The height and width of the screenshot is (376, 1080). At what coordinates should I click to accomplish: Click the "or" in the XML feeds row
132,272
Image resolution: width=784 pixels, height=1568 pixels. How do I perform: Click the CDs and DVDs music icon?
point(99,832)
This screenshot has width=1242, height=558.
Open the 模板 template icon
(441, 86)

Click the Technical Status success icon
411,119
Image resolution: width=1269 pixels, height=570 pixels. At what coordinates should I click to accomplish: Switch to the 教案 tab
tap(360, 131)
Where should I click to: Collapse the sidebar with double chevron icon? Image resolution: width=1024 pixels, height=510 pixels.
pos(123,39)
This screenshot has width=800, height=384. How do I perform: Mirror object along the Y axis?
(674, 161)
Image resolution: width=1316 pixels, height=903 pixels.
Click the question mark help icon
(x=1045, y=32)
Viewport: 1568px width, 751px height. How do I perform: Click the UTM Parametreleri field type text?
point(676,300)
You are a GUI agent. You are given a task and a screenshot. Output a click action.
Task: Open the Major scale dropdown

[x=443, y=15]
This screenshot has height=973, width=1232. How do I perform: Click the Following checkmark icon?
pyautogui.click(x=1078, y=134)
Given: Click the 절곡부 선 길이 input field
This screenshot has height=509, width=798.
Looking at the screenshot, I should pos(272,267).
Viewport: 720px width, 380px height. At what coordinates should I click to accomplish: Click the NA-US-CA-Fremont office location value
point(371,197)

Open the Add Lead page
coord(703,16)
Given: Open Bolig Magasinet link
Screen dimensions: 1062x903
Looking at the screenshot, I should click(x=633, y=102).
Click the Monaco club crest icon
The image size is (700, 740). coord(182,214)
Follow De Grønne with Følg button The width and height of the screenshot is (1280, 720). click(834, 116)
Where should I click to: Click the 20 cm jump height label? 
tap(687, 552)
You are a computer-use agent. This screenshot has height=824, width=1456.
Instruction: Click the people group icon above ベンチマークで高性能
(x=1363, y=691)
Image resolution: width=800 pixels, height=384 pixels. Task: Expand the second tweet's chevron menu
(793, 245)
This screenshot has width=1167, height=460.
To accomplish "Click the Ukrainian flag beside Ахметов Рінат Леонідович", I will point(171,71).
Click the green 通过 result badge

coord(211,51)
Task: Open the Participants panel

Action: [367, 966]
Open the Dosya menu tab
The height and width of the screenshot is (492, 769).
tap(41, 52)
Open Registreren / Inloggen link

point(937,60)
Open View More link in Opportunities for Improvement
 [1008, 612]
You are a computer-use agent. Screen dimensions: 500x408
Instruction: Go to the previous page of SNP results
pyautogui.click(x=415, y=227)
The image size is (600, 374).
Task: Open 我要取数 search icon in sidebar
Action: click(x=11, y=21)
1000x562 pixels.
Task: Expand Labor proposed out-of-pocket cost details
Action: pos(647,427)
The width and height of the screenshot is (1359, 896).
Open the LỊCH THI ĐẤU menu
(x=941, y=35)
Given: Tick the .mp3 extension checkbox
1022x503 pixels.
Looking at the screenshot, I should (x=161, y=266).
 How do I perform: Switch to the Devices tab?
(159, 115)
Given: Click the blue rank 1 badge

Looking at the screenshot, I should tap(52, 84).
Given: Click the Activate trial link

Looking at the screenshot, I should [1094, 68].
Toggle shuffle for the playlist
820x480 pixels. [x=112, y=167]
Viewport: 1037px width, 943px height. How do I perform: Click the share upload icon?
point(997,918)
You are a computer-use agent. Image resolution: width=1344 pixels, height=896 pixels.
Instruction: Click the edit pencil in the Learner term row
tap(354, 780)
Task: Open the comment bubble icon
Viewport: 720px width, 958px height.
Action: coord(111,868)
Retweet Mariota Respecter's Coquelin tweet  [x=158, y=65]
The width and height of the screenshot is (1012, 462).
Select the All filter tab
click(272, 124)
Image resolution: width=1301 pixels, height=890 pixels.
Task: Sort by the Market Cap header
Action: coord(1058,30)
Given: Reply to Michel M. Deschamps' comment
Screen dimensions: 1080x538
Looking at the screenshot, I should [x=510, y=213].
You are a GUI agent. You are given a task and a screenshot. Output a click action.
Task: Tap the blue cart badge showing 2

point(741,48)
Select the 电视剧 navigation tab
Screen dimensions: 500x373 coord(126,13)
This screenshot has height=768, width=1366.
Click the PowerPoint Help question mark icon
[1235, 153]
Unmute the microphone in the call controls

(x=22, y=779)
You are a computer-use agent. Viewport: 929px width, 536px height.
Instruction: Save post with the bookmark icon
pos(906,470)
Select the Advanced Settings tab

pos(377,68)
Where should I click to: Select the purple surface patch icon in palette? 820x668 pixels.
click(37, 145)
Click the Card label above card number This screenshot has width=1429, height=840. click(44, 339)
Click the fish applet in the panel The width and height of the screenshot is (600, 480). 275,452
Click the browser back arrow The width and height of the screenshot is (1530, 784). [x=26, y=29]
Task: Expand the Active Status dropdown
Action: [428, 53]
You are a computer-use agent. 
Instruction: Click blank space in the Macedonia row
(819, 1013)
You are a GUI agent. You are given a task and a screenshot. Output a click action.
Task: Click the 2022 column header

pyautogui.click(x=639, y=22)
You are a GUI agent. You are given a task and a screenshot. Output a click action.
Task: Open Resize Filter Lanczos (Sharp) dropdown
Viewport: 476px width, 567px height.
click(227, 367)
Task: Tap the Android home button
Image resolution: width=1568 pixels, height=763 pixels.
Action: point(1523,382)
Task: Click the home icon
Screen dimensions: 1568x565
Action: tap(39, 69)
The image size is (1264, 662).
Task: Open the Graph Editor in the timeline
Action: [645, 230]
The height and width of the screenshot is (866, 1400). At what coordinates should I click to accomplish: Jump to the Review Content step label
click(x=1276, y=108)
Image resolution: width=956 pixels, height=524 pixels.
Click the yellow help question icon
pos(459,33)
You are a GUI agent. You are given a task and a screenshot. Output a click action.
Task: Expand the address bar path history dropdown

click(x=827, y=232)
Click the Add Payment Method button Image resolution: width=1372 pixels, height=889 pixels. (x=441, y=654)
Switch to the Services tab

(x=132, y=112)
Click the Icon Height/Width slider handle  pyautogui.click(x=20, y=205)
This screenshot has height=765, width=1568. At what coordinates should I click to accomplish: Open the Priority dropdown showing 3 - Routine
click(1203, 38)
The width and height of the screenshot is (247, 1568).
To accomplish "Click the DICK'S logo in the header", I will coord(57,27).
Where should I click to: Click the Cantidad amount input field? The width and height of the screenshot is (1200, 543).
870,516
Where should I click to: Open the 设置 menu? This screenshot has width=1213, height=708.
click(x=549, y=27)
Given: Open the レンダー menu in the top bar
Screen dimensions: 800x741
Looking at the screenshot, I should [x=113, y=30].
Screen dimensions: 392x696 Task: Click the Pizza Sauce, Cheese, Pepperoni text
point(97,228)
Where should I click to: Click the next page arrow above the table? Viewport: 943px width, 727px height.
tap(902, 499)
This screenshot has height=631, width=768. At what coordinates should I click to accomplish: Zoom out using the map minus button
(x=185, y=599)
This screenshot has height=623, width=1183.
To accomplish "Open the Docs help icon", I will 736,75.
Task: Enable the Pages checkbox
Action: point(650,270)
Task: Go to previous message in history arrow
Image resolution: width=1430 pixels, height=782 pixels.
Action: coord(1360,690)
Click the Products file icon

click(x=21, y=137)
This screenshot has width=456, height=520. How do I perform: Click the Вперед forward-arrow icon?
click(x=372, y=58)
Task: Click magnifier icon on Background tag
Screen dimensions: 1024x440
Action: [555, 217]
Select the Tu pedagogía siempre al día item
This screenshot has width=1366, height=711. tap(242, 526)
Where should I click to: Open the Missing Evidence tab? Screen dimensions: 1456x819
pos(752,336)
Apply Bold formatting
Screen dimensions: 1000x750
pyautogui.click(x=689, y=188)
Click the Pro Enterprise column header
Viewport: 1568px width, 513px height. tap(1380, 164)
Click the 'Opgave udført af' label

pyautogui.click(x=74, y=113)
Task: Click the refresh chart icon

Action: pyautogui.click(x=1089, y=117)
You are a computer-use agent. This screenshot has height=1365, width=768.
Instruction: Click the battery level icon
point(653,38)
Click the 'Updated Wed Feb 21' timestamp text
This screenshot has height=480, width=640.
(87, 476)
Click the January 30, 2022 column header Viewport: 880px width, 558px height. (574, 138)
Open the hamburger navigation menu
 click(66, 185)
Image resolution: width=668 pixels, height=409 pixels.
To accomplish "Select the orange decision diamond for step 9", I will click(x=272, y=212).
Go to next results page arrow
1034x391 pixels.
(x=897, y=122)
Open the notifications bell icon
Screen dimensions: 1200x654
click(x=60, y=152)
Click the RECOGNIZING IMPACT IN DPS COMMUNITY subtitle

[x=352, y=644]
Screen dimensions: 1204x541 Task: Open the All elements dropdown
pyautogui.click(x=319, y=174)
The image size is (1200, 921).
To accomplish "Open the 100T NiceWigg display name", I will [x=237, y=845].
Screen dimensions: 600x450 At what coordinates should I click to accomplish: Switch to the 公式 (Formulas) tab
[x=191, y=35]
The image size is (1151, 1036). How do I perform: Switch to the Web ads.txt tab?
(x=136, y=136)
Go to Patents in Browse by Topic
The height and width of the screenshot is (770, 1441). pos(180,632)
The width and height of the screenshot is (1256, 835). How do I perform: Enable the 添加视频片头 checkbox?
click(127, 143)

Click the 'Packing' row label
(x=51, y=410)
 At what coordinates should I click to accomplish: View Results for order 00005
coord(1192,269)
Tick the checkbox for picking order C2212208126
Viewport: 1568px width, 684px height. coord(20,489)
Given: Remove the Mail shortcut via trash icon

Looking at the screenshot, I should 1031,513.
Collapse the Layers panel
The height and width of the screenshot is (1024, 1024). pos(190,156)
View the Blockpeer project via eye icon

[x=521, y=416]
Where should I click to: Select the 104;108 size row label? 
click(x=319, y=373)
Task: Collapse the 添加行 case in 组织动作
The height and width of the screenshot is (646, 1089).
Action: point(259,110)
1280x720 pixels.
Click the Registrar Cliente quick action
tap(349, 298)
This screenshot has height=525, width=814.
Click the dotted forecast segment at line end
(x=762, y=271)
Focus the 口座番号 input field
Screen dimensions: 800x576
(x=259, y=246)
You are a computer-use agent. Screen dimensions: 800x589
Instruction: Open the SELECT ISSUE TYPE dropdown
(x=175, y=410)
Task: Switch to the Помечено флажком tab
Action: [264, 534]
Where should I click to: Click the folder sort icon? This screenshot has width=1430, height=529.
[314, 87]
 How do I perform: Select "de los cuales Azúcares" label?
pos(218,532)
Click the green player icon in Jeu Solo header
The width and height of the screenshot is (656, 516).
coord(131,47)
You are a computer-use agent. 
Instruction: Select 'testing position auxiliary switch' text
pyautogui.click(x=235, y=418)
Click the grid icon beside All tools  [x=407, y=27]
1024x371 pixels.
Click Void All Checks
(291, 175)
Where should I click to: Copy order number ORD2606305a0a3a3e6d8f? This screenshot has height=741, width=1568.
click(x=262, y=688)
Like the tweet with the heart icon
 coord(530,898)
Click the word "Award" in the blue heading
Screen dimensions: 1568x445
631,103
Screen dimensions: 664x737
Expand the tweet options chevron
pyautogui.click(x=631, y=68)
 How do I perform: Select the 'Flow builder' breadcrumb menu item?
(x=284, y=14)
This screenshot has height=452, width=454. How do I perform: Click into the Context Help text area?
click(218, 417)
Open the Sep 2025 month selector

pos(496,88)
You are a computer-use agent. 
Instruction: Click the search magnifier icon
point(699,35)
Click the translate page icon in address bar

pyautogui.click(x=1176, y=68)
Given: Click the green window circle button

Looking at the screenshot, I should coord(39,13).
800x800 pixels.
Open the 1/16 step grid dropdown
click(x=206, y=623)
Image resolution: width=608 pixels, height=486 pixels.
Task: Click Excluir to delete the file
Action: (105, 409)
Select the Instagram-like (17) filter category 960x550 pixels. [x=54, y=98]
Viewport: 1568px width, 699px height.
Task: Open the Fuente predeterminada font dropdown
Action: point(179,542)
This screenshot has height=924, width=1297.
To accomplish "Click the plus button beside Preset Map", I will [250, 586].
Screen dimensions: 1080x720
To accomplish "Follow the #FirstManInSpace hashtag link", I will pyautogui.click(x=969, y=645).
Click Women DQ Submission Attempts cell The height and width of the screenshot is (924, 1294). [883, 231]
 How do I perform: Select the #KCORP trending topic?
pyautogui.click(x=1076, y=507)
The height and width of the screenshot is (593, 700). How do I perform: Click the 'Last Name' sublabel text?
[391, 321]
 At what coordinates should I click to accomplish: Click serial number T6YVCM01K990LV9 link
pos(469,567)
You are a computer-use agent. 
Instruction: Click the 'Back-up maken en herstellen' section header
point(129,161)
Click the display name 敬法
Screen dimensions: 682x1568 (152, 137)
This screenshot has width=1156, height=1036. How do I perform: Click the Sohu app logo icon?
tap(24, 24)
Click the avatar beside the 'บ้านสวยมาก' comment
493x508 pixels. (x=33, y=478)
==========
WHAT YOU SHOULD DO –
Using the records above, give the number of lines in which the word "home" occurs, and nothing else.

SOLUTION TO THE EXERCISE –
2